Most of all, the films need to stand on their own. It’s one thing to thrill the fanboys; it’s another to get people who aren’t wrapped up in the mythology to appreciate everything that’s unfolding on screen.
On all these levels, plus a few more, Watchmen succeeds brilliantly.
I’ve never read the graphic novels upon which the movie is based, nor have I seen the series of animated shorts. I came into the theater Sunday night as close to tabula rasa as can be. Yet, by the end of the opening montage, I had a good sense of the backstory.
Watchmen is set in 1985, during Richard Nixon’s fifth term. That’s right: Nixon’s fifth term. The Cold War with the Russians persists, though the U.S. did bring a speedy and victorious end to the Vietnam War, thanks to a seemingly omnipotent hero named Dr. Manhattan. (Calling him a “superhero” would be an understatement; he makes Superman look like Hello Kitty.)

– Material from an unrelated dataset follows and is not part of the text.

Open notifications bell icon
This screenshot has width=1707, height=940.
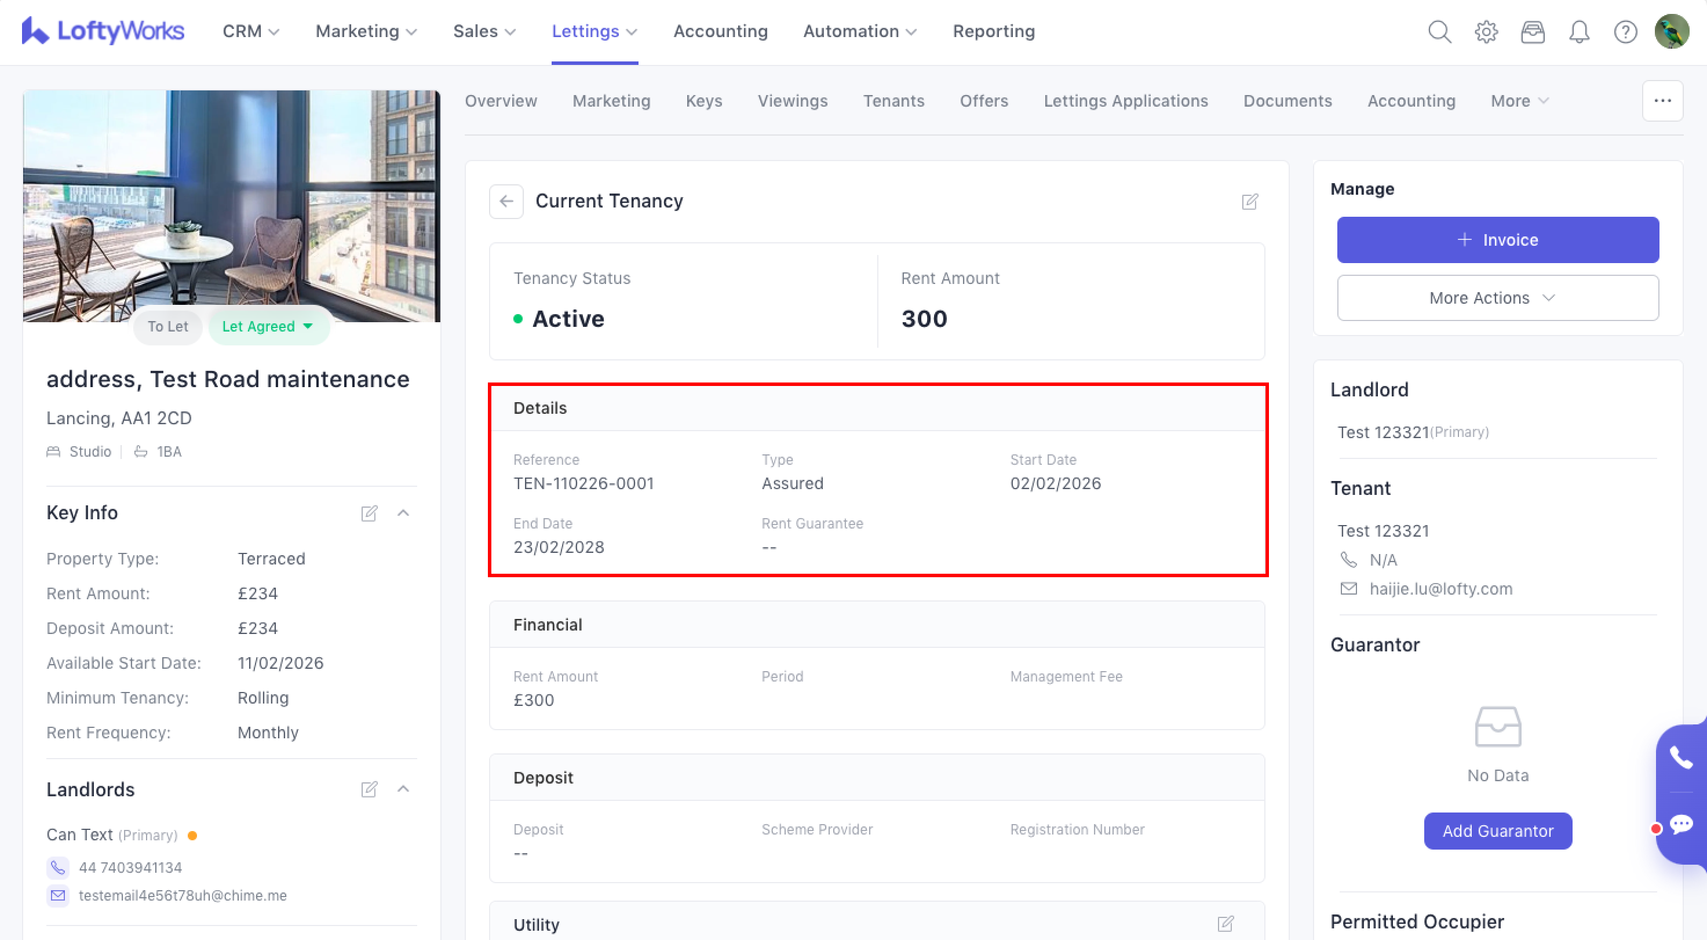[x=1578, y=31]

Anyway, as the movie opens, a former member of a masked-do-gooder band called the Watchmen—né Minutemen—gets tossed to his death through a condo window. He was wearing a Walmart-like happy-face pin that identifies him as The Comedian. One of his allies, Rorschach, takes to the murder mystery like a film-noir detective.
In these moments, Watchmen is a lot like Dark City and Sin City, even the beginning of The Matrix. But there’s more going on elsewhere—a lot more.

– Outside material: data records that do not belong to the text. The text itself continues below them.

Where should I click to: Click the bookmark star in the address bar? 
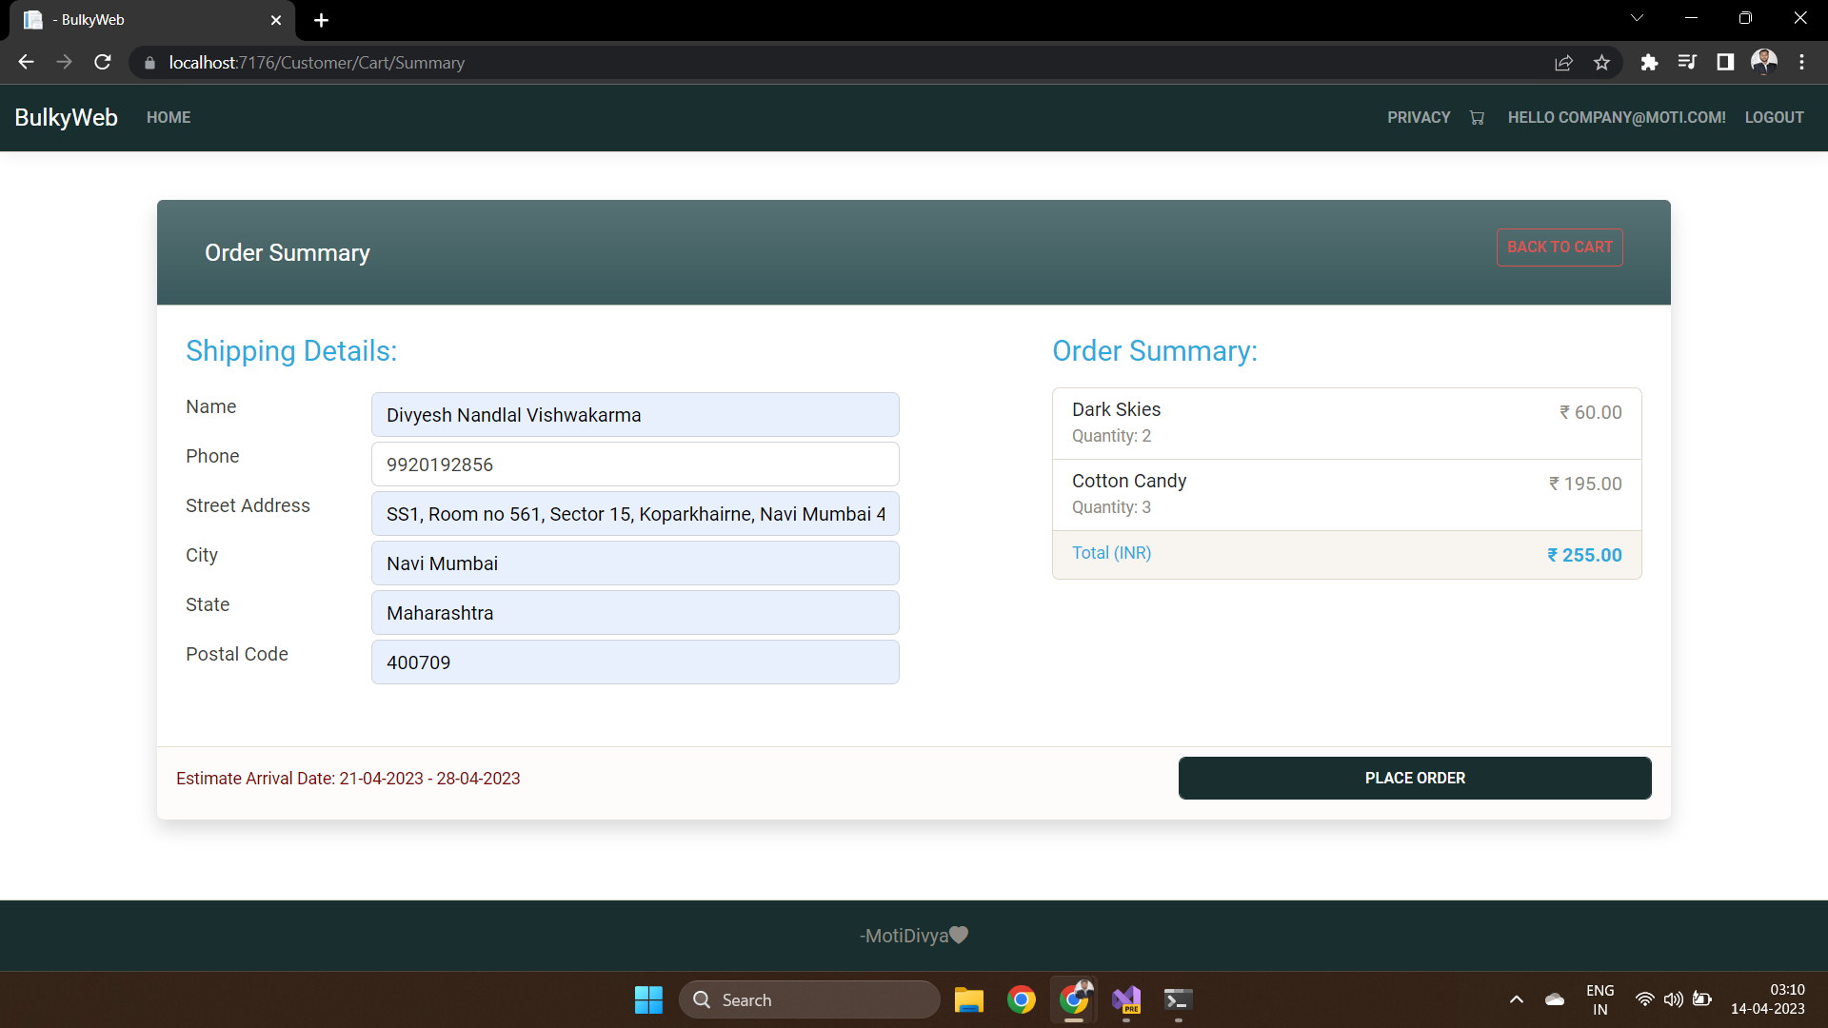pos(1601,62)
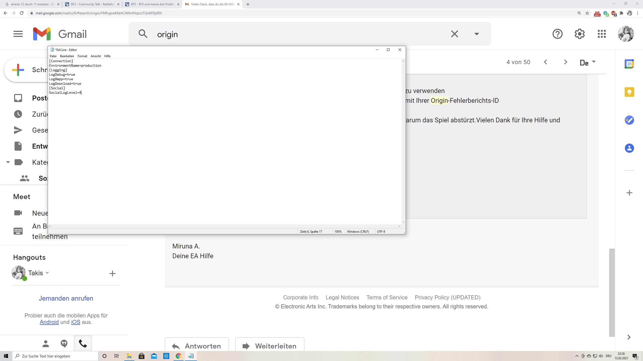Open Google Calendar side panel icon
This screenshot has height=361, width=643.
(x=629, y=64)
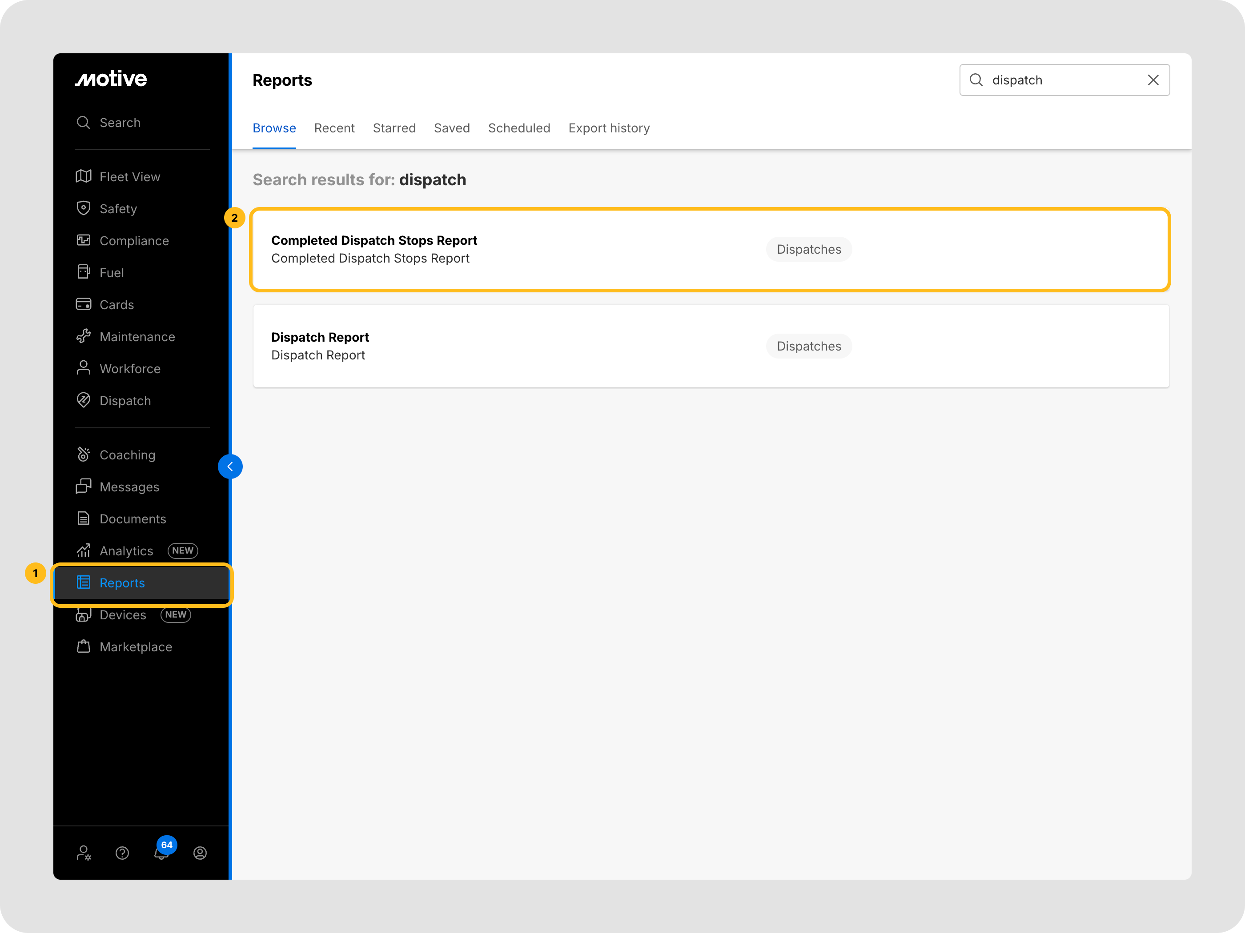Open the Maintenance wrench icon
The image size is (1245, 933).
pos(83,336)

The Armageddon clock is ticking closer to midnight as Nixon considers a pre-emptive atomic attack. Dr. Manhattan is working with one of the only heroes to shed his mask, Adrian Veidt, on a new form of energy that would benefit humanity … all the while slipping away from his link to humanity: girlfriend Laurie Jupiter (aka Silk Spectre II, daughter of Silk Spectre).
So, as things move along—at a surprisingly brisk pace for a 163-minute film—director Zack Snyder dangles myriad, seemingly disparate threads. One moment, Dr. Strangelove breaks out; another, there’s a burst of A Clockwork Orange.

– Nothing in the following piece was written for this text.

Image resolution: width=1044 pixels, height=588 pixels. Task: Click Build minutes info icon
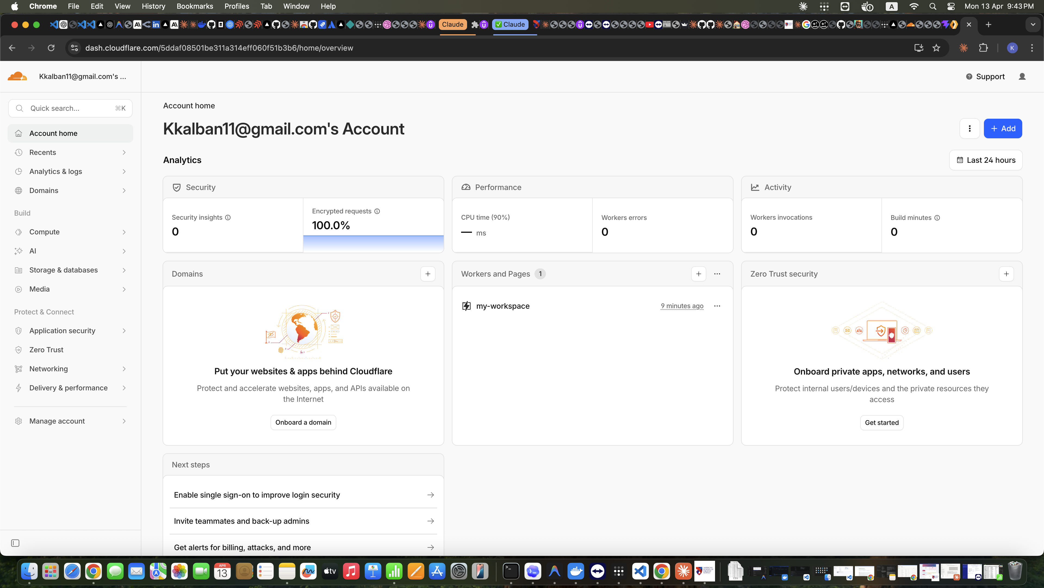click(x=937, y=218)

Yet, somehow, it all works.
The cast is brilliant, starting from top-billed Malin Akerman (The Heartbreak Kid) as Laurie, Billy Crudup (The Good Shepherd) as her blue-skinned, messianic boyfriend, and Matthew Goode (Brideshead Revisited) as smartest-man-alive Veidt. Jackie Earle Haley, Oscar-nominated for playing a child molester in Little Children, deserves another nod as righteous enforcer Rorschach; so does Little Children co-star Patrick Wilson as subtly tormented Dan Dreiberg/Nite Owl II.
All their characters are complex and well-developed. The special effects are eye-popping; the action, graphic but not gratuitous.
Watchmen is clearly an ambitious undertaking. The 2-1/2 hours barely contain the plotlines and subtexts. It may be too much for viewers who prefer their comic-book heroes two-dimensional. But for those who demand depth, savor substance and don’t mind having their wheels turn, Watchmen fully satisfies.